## The task
The records that follow are to be transcribed word for word.
*** Opening of Data ***
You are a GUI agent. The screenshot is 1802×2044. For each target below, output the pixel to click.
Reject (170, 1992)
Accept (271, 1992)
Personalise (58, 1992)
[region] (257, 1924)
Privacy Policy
*** Close of Data ***
## Solution to the problem
You are a GUI agent. The screenshot is 1802×2044. For each target below, output the pixel to click.
Reject (170, 1992)
Accept (271, 1992)
Personalise (58, 1992)
[region] (257, 1924)
Privacy Policy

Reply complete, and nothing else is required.